Task brief:
The answer must consist solely of the lines below starting at the one containing "The Baby In Yellow (94, 71)" and ending at the one containing "[Follow Cruising Earth On X]", repeated exactly, with both ends included and all pictures omitted.

Data items:
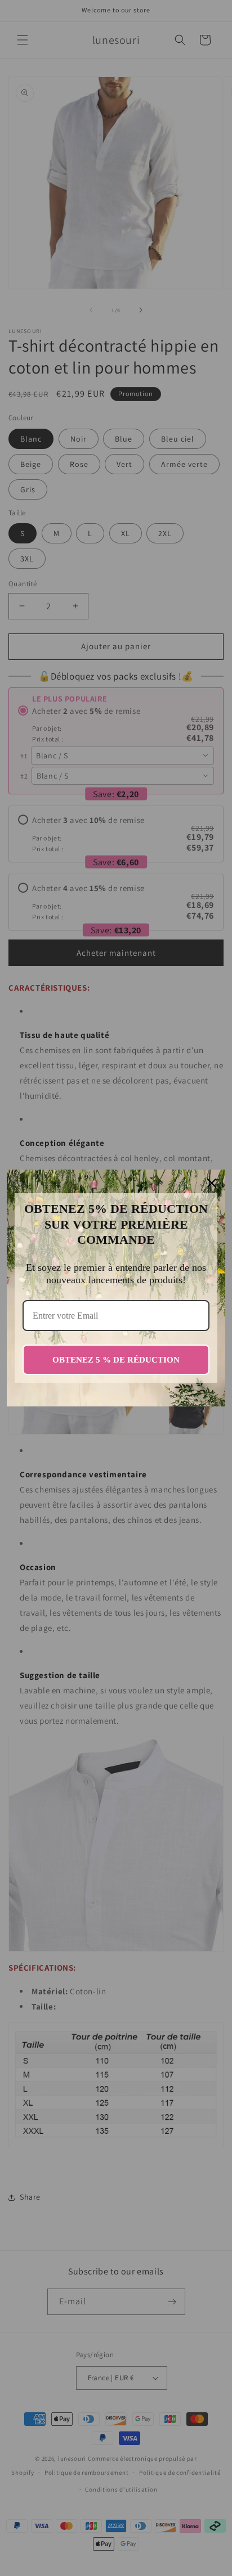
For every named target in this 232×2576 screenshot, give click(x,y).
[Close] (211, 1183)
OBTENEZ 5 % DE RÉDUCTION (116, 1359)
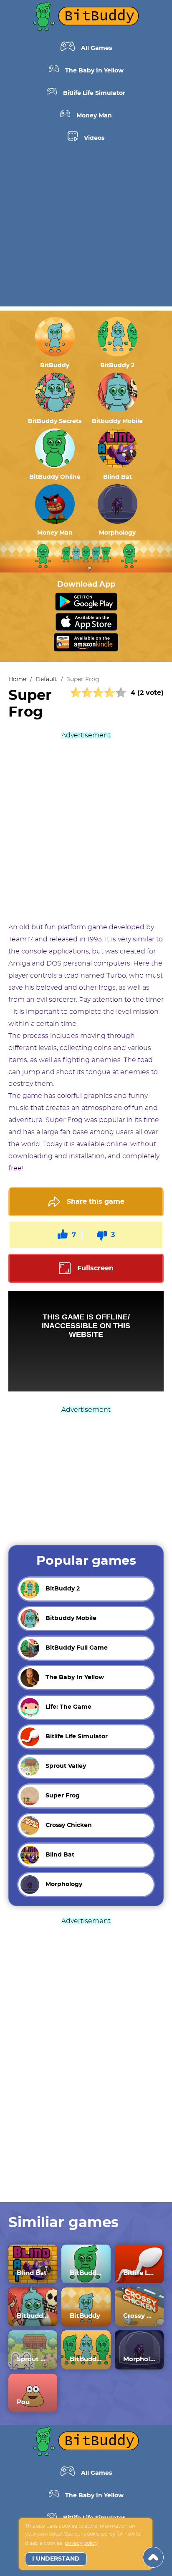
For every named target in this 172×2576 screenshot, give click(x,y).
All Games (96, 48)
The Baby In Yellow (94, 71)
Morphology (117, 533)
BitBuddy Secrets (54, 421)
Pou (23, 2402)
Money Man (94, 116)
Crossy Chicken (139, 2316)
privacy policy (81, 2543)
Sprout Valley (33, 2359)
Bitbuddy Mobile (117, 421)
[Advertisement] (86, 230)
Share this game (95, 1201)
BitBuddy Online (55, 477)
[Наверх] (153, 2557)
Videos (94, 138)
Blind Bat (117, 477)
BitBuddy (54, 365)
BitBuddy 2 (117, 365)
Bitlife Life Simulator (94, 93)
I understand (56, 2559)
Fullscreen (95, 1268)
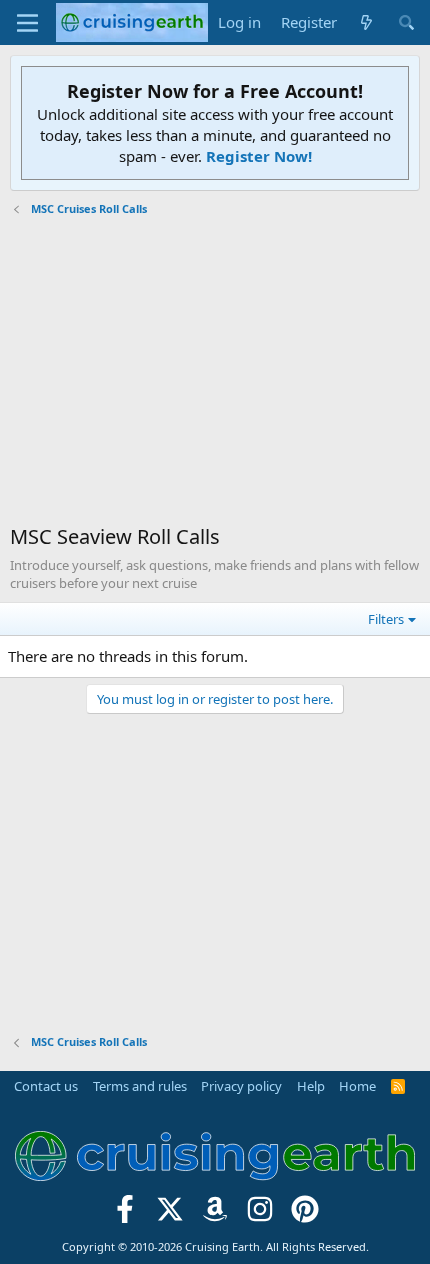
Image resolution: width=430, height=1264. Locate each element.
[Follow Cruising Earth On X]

* * *

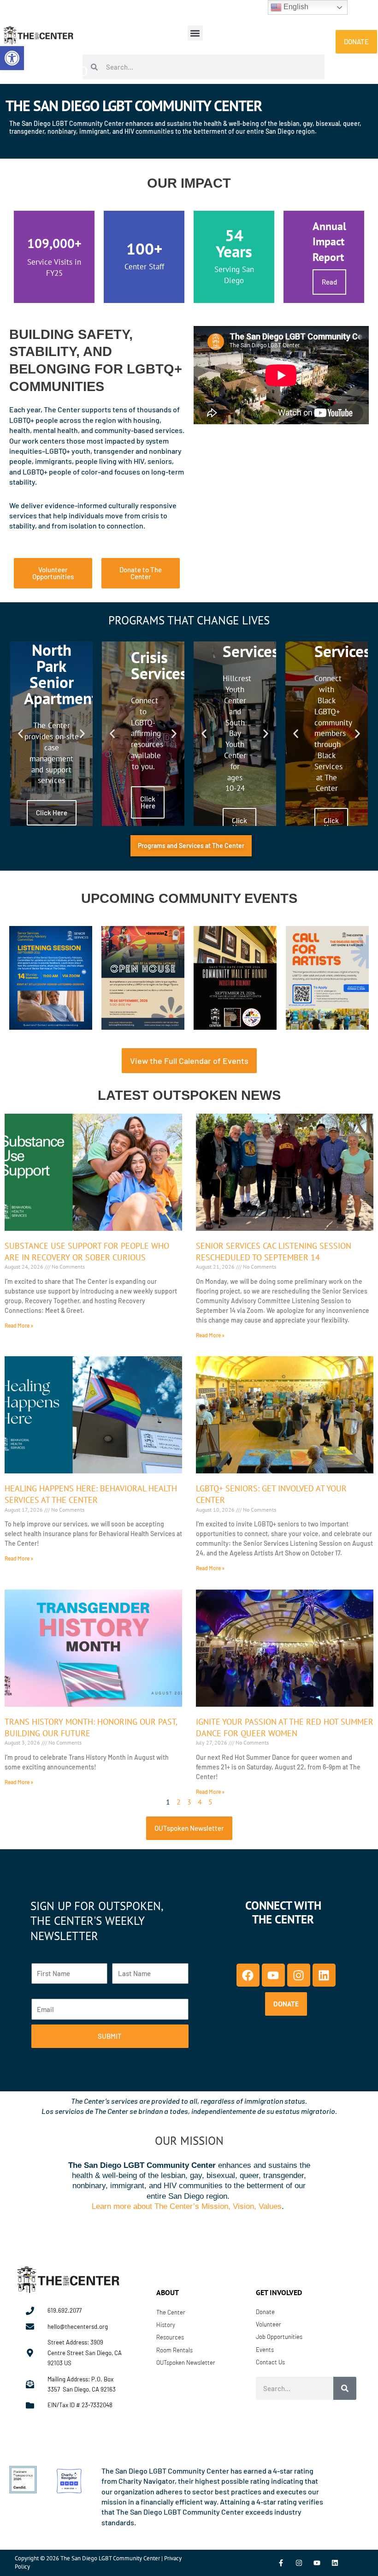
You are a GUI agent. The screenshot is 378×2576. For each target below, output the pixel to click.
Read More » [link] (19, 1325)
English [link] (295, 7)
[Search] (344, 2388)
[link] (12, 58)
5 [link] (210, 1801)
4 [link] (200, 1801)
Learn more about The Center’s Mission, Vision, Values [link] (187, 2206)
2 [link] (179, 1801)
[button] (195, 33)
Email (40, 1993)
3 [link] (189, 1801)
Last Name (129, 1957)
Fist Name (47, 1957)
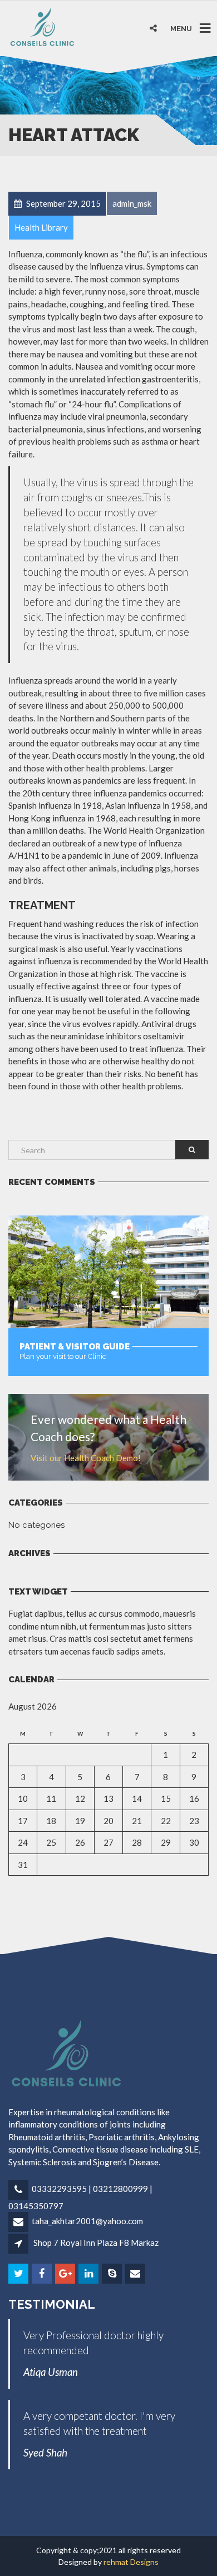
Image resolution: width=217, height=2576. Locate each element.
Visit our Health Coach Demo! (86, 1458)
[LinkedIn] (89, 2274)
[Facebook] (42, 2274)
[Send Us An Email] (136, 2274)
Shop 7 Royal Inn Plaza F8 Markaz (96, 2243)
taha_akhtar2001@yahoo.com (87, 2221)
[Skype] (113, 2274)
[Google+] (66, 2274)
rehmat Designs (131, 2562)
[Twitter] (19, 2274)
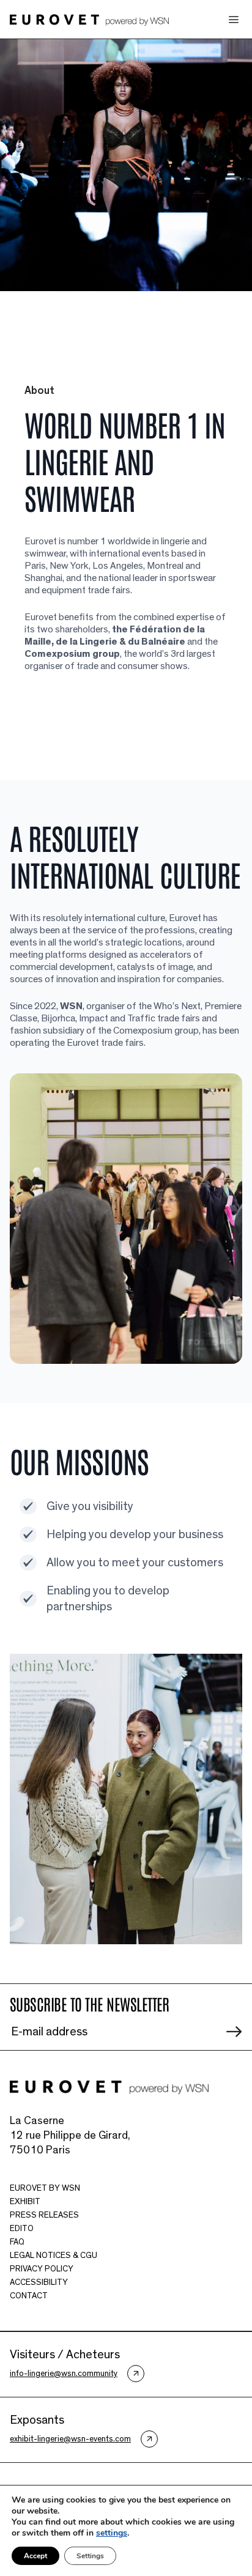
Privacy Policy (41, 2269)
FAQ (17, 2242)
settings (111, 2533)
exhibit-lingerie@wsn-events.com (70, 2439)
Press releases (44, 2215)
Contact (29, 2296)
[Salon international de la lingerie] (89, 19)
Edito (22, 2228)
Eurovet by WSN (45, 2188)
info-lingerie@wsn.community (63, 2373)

Task response:
The Baby In Yellow (94, 71)
Morphology (117, 533)
BitBuddy Secrets (54, 421)
Pou (23, 2402)
Money Man (94, 116)
Crossy Chicken (139, 2316)
privacy policy (81, 2543)
Sprout Valley (33, 2359)
Bitbuddy Mobile (117, 421)
[Advertisement] (86, 230)
Share this game (95, 1201)
BitBuddy Online (55, 477)
[Наверх] (153, 2557)
Videos (94, 138)
Blind Bat (117, 477)
BitBuddy (54, 365)
BitBuddy 2 (117, 365)
Bitlife Life Simulator (94, 93)
I understand (56, 2559)
Fullscreen (95, 1268)
Image resolution: width=430, height=1264. Locate each element.
[Follow Cruising Earth On X]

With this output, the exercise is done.